Before the lockdown, some people might have been able to testify over the telephone or submit written comments, but the only way to be seen and heard was to register in advance, travel to the capital, make your way to the hearing room and then wait your turn. Since everyone who signs up is allowed to speak, you could be waiting several hours, said Anna Doroghazi, Connecticut AARP’s advocacy director, who works closely with legislators and their staffs.

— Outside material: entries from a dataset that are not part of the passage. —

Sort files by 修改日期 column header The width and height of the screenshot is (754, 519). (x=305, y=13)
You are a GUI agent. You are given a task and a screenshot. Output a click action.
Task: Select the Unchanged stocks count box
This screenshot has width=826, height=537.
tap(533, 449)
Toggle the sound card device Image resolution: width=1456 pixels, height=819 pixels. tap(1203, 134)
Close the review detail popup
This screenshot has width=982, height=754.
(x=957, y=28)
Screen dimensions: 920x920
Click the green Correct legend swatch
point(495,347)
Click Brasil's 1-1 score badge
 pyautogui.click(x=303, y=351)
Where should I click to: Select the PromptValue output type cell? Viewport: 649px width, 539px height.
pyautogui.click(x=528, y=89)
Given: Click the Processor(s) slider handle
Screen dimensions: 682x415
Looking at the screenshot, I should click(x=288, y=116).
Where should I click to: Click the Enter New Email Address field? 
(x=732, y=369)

But when Sullivan-Martinez testified using her tablet this year, all she needed was someone to help her connect to the hearing from her nursing home room. With several dozen witnesses scheduled before her, she also made sure it was plugged in so the battery wouldn’t run down during the long wait.
“I am thrilled that I have the opportunity to use my voice for myself as well as for all of those other residents living in nursing homes that I represent, to be able to have a voice on issues that affect us,” she said.
The ombudsman’s website has a special “advocacy center” page to help residents and their families keep up with the latest legislative action and tips for participating in the law-making process.
During Painter’s regular Facebook chats with residents and their families, she provides updates on pending legislation and other news. In response to questions, she reviews the ins and outs of virtual legislative hearings. Doroghazi also has hosted a virtual intensive boot camp for resident council presidents about what legislators want to hear and how to tell their stories.
So far this year, nursing home residents have testified in support of legislation to improve staffing levels, create a designated “essential support person” with special visitation privileges, and allow “technology of their choice” in their rooms to communicate with whomever they wish, among other proposals. The latter passed unanimously in both chambers, said Doroghazi, “and we expect the governor to sign it into law.”
Rep. Anne Hughes, vice chair of the Joint Committee on Aging who also works in a nursing home as a social worker, said she would like the option for virtual testimony to be permanent.
A bill to do that has been introduced. Committees or public agencies holding hearings would be required to accept testimony from members of nursing home councils and family councils “in a manner and format that provides for the greatest input … via technology with audio or video capabilities.”
“The covid pandemic has definitely opened the way we do the people’s business,” said Hughes.